Semblanza del H. Germán Cruz León SJ

Nunca había convivido antes con Germán hasta que pude estar con él el curso 2017-2018 en la comunidad de Las Palmas.

Nos despedimos en los ejercicios que se tuvieron a finales de agosto en El Puerto de Santa María. Sorprendentemente, a los escasos tres meses después, le ha llegado la muerte. En estos días no paro de preguntarme qué huella me ha dejado haber sido compañeros por tan poco tiempo, consciente ahora de que se encontraba en el atardecer de su vida.

A Germán siempre lo había asociado a la Curia de la Provincia Bética. Allí trabajó casi veinte años hasta 1999. Cuando hemos coincidido en Canarias, llevaba bastante de jubilado y sin apenas responsabilidades en casa. Su pérdida de capacidad para asumir tareas era palpable y preocupante.

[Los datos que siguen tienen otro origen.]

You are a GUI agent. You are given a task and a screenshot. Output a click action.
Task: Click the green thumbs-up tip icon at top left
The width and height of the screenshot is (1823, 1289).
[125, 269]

Un día se nos ocurrió hacer el pacto de pasear juntos las tardes. Fue bastante firme aquel acuerdo. Salvando las eventualidades imprevistas de ambos que nos lo impidieran, resultaron muchas las veces que recorríamos un circuito urbano de casi una hora: la ida, por la Avenida de Canarias, al lado del mar; la vuelta, casi siempre por la calle Triana. Ahora que ha muerto, me encuentro con que esos paseos con Germán resultaron más importantes de lo que sospechaba.

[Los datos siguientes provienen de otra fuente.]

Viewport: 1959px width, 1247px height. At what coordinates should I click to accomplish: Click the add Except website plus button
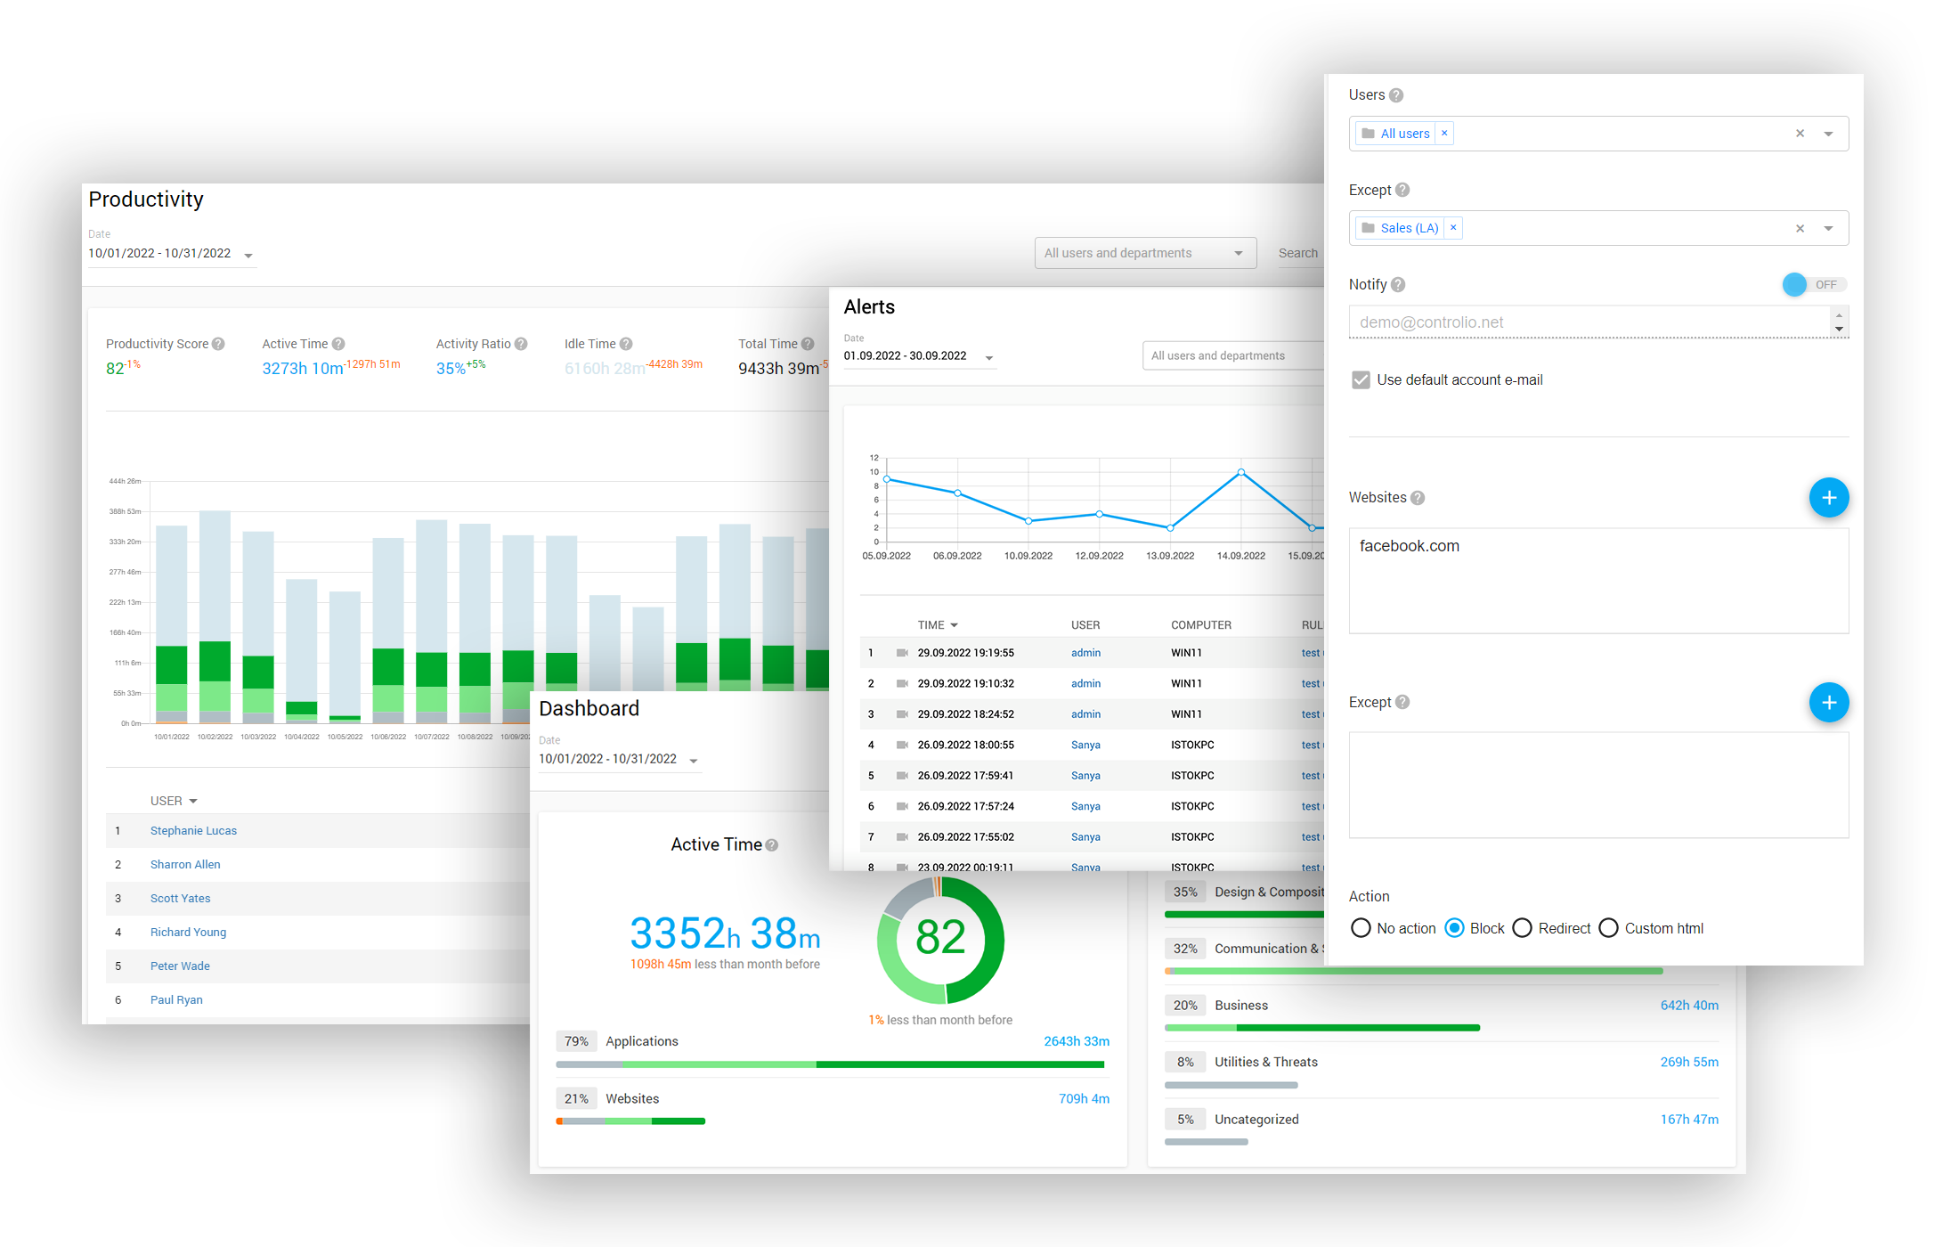[x=1828, y=702]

No es que fueran especialmente ricos en anécdotas. Germán mostraba desde hacía tiempo síntomas de senilidad. Uno de ellos era muy evidente: repetía los mismos comentarios sobre un repertorio limitado de temas, los que se le ocurrían puntualmente al pasar por algunos edificios, plazas o calles que formaban parte de nuestra caminata vespertina. Las Palmas le evocaba su infancia; Andalucía, su vida más activa de jesuita; Gran Bretaña, su faceta de educador. A esos tres mundos, desfigurados y desordenados en sus recuerdos, me llevaba sin demasiada lógica, pero con la misma precisión en cada paseo. No había manera de que incorporáramos otros asuntos, con una información refrescada y actualizada. Llegó un momento en que me di cuenta de que no andábamos por la ciudad: nuestro paseo juntos era por los vericuetos de su pasado y por las trazas de vida que su memoria le enviaba desde muy atrás. 

Así una ocasión tras otra. Nuestras conversaciones se volvieron monótonas y previsibles. Sólo las interrumpían saludos a conocidos. Germán tenía muchos en Las Palmas, aunque no acertara siempre a dar con los nombres de quienes afectuosamente reparaban en él. Incluso en eso se le notaba que se le había detenido irremisiblemente el tiempo.

Germán ya había dado todo a la Compañía. Su currículo como jesuita le registra distintas facetas de servicio: desde ser amanuense hasta enseñar inglés, desde ayudar como enfermero hasta colaborar con la Administración provincial. Pero su mala salud le había ido robando las destrezas que en otro momento poseyó. Su dedicación mayor vino a ser el acompañamiento a su hermana.

Y, sin embargo, al contar sus historias consabidas sobre el barrio de Vegueta, o sobre su noviciado en El Puerto de Santa María, o sobre sus veranos ingleses acompañando a alumnos, terminé por ponerles atención. Porque me dio la sensación de que en Germán seguía latiendo un corazón que, luchando contra las escasas facilidades que le daba su vejez olvidadiza, quería levantar acta de dónde halló la alegría en su vida. Y es eso lo que me queda de Germán: que el corazón retiene la memoria de lo más importante y que ya se encargará de bombear en nuestro decrecimiento recuerdos esenciales, esos recuerdos que nos narran, una y otra vez, cómo nuestra vocación nos hizo entregarnos a los demás y la felicidad que nos produjo.